Karl-Anthony Towns is averaging 19.7 points per game for the New York Knicks this season, his lowest scoring rate since he was a rookie in 2015-16. Worse still, he's only attempting 4.5 triples per game and hitting them at a below-league-average 35.3 percent clip. It's true that defenses still honor him from beyond the arc, but his production has been nowhere near good enough to offset his defensive shortcomings.
And it certainly doesn't justify his contract.
Towns is an offense-only player who's earning $53.1 million, and he currently ranks 45th in Offensive Estimated Plus/Minus.
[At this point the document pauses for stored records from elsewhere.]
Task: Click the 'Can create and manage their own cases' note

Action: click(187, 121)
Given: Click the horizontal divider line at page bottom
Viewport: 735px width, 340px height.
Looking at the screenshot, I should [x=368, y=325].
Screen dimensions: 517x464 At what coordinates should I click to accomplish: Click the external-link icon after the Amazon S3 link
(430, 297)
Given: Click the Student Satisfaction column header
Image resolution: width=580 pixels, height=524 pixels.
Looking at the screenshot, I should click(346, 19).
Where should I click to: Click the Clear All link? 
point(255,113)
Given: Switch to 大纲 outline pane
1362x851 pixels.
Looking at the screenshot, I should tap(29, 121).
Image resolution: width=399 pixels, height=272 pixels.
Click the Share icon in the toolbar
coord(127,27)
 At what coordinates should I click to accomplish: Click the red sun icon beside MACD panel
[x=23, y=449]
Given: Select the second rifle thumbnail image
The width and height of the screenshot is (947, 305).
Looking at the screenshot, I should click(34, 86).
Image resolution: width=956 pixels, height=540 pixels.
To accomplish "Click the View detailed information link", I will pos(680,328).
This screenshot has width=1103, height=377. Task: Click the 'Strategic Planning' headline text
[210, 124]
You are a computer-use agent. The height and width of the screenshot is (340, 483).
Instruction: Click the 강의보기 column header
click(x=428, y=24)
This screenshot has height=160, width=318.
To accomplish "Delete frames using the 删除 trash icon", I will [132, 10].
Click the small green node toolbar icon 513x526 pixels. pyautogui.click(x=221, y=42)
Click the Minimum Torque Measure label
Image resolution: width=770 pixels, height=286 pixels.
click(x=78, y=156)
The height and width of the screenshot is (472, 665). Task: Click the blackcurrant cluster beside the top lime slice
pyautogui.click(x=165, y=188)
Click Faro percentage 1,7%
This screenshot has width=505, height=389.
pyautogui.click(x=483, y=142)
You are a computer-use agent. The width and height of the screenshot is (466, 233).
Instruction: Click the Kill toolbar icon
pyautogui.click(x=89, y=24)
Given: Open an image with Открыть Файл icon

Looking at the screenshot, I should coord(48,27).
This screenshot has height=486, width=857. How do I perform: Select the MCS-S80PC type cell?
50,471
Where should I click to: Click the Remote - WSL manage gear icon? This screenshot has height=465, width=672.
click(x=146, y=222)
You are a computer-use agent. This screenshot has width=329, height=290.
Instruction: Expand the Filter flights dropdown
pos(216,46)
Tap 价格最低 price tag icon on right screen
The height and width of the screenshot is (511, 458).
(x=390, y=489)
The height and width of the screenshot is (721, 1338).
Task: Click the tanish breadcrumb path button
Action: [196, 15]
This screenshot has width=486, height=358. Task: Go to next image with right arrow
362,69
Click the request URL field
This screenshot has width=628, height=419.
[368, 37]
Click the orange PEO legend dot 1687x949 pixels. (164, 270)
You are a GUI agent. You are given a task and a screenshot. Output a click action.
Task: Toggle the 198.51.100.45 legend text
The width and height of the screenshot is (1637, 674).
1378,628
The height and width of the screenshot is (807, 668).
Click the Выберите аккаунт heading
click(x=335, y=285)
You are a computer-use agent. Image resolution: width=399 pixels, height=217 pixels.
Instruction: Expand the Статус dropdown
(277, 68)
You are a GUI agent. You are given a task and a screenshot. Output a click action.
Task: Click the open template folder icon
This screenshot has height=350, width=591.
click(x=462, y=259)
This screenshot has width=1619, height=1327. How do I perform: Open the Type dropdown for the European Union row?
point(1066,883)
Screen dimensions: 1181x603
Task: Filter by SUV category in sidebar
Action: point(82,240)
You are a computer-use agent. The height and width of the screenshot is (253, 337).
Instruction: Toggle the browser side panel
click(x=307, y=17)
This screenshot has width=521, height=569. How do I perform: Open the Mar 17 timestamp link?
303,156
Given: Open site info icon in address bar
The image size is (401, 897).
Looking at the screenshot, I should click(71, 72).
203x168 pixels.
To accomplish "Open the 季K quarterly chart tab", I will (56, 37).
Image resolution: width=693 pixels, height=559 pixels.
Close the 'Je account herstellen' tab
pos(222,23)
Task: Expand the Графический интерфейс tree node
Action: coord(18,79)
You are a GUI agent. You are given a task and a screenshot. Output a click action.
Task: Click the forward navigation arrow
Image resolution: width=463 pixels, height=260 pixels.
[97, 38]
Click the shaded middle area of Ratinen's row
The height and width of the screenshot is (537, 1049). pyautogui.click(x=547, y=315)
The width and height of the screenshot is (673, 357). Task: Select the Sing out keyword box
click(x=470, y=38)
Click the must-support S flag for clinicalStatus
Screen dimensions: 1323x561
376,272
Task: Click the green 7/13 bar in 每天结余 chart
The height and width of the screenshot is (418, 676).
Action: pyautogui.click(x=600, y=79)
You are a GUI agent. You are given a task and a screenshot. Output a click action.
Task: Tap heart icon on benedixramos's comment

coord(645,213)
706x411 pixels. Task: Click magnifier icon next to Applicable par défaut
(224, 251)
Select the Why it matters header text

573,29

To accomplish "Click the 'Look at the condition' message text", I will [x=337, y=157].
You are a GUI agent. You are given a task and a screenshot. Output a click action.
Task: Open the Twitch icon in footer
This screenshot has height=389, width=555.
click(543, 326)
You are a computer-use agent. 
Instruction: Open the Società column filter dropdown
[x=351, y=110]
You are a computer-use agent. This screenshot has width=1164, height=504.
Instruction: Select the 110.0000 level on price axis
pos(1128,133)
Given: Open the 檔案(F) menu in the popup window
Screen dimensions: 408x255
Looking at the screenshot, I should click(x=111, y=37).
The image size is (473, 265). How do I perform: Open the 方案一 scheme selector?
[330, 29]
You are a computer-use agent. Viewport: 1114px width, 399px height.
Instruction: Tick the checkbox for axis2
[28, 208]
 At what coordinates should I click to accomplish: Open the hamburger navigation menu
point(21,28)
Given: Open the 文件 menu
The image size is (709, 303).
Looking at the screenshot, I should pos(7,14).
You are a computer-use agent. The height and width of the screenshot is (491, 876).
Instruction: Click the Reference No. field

Lineups featuring Towns without Jalen Brunson score at a rate in the 67th percentile—solid, but not exactly the level you'd expect from a player earning the same amount as Giannis Antetokounmpo this season.
The Knicks, like the Minnesota Timberwolves before them, have to employ a defense-first center next to KAT because of his shortcomings as a stopper. Unfortunately, Towns also can't guard most modern forwards in space and is also subject to bouts of ill-advised fouls. Teammates have griped in the past about his commitment to learning the team's defensive schemes.
In short, Towns is compensated as if he's the kind of superstar whom you can build any team around, and upon whom coaches can heap first-option responsibilities while expecting passable defensive contributions.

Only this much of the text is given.